Allen Tate, an American poet and critic, aims to revitalize the southern values in his moat acknowledged poem Ode to the Confederate Dead. This long poem is a subtype of graveyard poetry where he tries to re-energies the southern values along with the memory of the dead soldiers.

Allen Tate (1899-1979)

This poem is said to have been influenced by T.S. Eliot. For the long time, after the Civil war, the South was in the defeated mentality and the writers of the time had the challenge to re-energize the south. Allen Tate through this poem tries to celebrate the traditional norms and values and beliefs of Southern civil war soldiers.

The speaker is in the graveyard of dead Southern Civil war soldiers, who had the same objectives, goals, dreams and values.

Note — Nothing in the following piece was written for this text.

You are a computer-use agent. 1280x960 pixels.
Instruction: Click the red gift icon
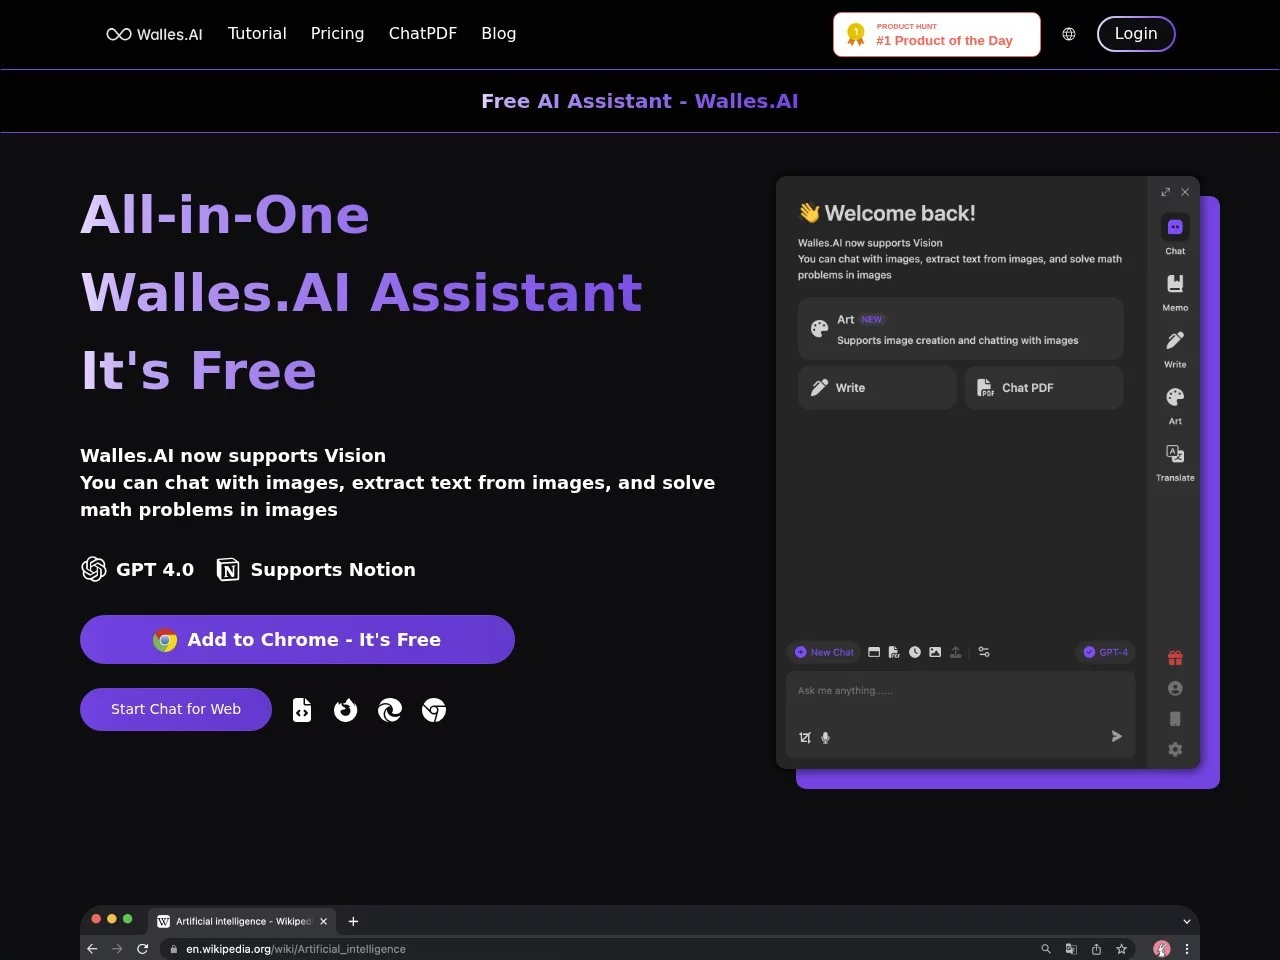tap(1175, 658)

The speaker visits the graveyard in order to find the headstones where the details of the dead soldiers have been written. He shows that the Southern society has forgotten their heroes, who had fought with the certainty of vision in the arrogant time in the history; Southerners today have forgotten their circumstances, the contribution and the vision. Therefore, the Southern heroes have been limited to the graveyard and headstones. He suggests the Southern society to respect and acknowledge the contribution of the dead soldiers. After meditating on the fate of dead civil war soldiers in the graveyard, the speaker meditates on death in the final verse.

The speaker is in the graveyard and the observation of the headstones of the dead Southern Civil war soldiers makes him think upon death. Since the speaker is in the graveyard, he asks himself to leave from the place. In the last stanza, he presents serpent, symbol of death, as gentle. Presenting serpent as green, the speaker suggests that death is eternal and timeless. It riots with his tongue through the silence; death comes without any sign, with no information. The last line gives the idea that death is the sentinel of the grave and it excuses no one. "Sentinel of the grave who counts us all! And conveys the message that no one can escape death. All human is bound to be counted by death. Being a subtype of graveyard poetry, the extract reminds all the people about the inevitable phenomenon of human life, i.e. the death.

If we look at the couplets separated from the rest of the poem, the words like wind and leaves are being repeated. The speaker repeatedly informs that the wind is blowing and the leaves are flying in order to plunge and expire. In the concluding stanza of the poem, we are taken to the graveyard where the serpent is the sentinel, “who counts us all”. The serpent counts from the graveyard means to say it is supervising the death of human. We all are counted and no one is excused. In the world where all the things change, death alone is permanent. Today or tomorrow, we have to go to the same graveyard. In this respect, leaves and the wind are the images standing for the life and death respectively. We are like the leaves waiting to be blown by the wind. But that blowing is inevitable.

The civil war soldiers had fought to protect the south. They had the certainty of the vision. Despite the arrogant circumstances they had the vision to protect the south. They fought with what they could. After their death, they have been remembered. But our impression proves to be wrong when the wind whirrs without recollection. The southern soldiers have been erased from the memory of the southerners. No one remembers their heroism and certainty of the vision in the arrogant circumstances.

A society can be healthy, civilized and energized when we acknowledge all the contributions of the past. Death had to come whether we do anything or not. But a healthy society continues when we respect our predecessors. But unfortunately we have been transformed into the blind crab for the stone which does not see and feel anything. Though soldiers died physically leaving their heroism behind, the southerners have been dead emotionally and psychologically despite being physically live. So, it is an ironic attack upon ourselves and the southerners.